Data excerpts:

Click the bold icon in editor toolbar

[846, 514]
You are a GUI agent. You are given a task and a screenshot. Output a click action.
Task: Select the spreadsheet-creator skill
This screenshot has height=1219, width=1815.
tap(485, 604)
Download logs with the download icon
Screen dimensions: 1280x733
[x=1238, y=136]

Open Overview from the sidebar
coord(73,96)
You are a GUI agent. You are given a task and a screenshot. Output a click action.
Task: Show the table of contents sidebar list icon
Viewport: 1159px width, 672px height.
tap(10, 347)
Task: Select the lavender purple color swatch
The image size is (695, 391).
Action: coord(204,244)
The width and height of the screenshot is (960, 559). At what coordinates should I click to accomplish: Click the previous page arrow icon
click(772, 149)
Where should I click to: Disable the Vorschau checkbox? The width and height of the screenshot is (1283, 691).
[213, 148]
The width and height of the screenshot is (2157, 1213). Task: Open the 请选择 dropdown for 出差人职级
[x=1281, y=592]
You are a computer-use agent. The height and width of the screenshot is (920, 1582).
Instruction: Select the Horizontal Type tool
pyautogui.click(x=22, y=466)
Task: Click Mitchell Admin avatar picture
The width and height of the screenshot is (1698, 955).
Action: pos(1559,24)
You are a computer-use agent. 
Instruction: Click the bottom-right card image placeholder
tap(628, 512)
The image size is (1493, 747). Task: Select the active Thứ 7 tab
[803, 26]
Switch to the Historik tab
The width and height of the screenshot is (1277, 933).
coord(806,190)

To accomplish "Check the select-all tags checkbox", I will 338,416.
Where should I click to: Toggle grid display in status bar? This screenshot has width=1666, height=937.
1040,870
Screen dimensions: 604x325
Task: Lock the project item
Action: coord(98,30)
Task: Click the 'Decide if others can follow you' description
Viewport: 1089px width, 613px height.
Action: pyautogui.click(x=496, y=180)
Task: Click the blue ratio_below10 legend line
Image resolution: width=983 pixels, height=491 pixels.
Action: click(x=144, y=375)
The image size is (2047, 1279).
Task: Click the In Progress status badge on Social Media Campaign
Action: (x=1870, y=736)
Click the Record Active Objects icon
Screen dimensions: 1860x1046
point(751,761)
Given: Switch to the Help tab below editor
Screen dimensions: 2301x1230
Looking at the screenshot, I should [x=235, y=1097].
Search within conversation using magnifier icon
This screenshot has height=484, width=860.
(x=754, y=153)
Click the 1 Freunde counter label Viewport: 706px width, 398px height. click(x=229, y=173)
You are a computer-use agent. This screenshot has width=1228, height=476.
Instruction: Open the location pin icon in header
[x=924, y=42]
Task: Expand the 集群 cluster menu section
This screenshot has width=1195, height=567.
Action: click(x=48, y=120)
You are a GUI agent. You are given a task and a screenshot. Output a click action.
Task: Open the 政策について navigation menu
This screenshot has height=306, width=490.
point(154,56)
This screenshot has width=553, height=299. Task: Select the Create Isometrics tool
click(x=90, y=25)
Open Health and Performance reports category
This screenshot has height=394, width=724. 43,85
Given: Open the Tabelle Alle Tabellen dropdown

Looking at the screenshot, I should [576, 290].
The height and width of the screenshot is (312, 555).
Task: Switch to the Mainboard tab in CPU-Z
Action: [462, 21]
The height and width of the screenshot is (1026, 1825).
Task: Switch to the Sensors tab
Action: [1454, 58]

What you will do:
All entries above are to be transcribed verbatim.

Solution below:
Click the bold icon in editor toolbar

[846, 514]
You are a GUI agent. You are given a task and a screenshot. Output a click action.
Task: Select the spreadsheet-creator skill
This screenshot has height=1219, width=1815.
tap(485, 604)
Download logs with the download icon
Screen dimensions: 1280x733
[x=1238, y=136]

Open Overview from the sidebar
coord(73,96)
You are a GUI agent. You are given a task and a screenshot. Output a click action.
Task: Show the table of contents sidebar list icon
Viewport: 1159px width, 672px height.
tap(10, 347)
Task: Select the lavender purple color swatch
The image size is (695, 391).
Action: coord(204,244)
The width and height of the screenshot is (960, 559). At what coordinates should I click to accomplish: Click the previous page arrow icon
click(772, 149)
Where should I click to: Disable the Vorschau checkbox? The width and height of the screenshot is (1283, 691).
[213, 148]
The width and height of the screenshot is (2157, 1213). Task: Open the 请选择 dropdown for 出差人职级
[x=1281, y=592]
You are a computer-use agent. The height and width of the screenshot is (920, 1582).
Instruction: Select the Horizontal Type tool
pyautogui.click(x=22, y=466)
Task: Click Mitchell Admin avatar picture
The width and height of the screenshot is (1698, 955).
Action: pos(1559,24)
You are a computer-use agent. 
Instruction: Click the bottom-right card image placeholder
tap(628, 512)
The image size is (1493, 747). Task: Select the active Thứ 7 tab
[803, 26]
Switch to the Historik tab
The width and height of the screenshot is (1277, 933).
coord(806,190)

To accomplish "Check the select-all tags checkbox", I will 338,416.
Where should I click to: Toggle grid display in status bar? This screenshot has width=1666, height=937.
1040,870
Screen dimensions: 604x325
Task: Lock the project item
Action: coord(98,30)
Task: Click the 'Decide if others can follow you' description
Viewport: 1089px width, 613px height.
Action: pyautogui.click(x=496, y=180)
Task: Click the blue ratio_below10 legend line
Image resolution: width=983 pixels, height=491 pixels.
Action: click(x=144, y=375)
The image size is (2047, 1279).
Task: Click the In Progress status badge on Social Media Campaign
Action: (x=1870, y=736)
Click the Record Active Objects icon
Screen dimensions: 1860x1046
point(751,761)
Given: Switch to the Help tab below editor
Screen dimensions: 2301x1230
Looking at the screenshot, I should [x=235, y=1097].
Search within conversation using magnifier icon
This screenshot has height=484, width=860.
(x=754, y=153)
Click the 1 Freunde counter label Viewport: 706px width, 398px height. click(x=229, y=173)
You are a computer-use agent. This screenshot has width=1228, height=476.
Instruction: Open the location pin icon in header
[x=924, y=42]
Task: Expand the 集群 cluster menu section
This screenshot has width=1195, height=567.
Action: click(x=48, y=120)
You are a GUI agent. You are given a task and a screenshot. Output a click action.
Task: Open the 政策について navigation menu
This screenshot has height=306, width=490.
point(154,56)
This screenshot has width=553, height=299. Task: Select the Create Isometrics tool
click(x=90, y=25)
Open Health and Performance reports category
This screenshot has height=394, width=724. 43,85
Given: Open the Tabelle Alle Tabellen dropdown

Looking at the screenshot, I should [576, 290].
The height and width of the screenshot is (312, 555).
Task: Switch to the Mainboard tab in CPU-Z
Action: [462, 21]
The height and width of the screenshot is (1026, 1825).
Task: Switch to the Sensors tab
Action: [1454, 58]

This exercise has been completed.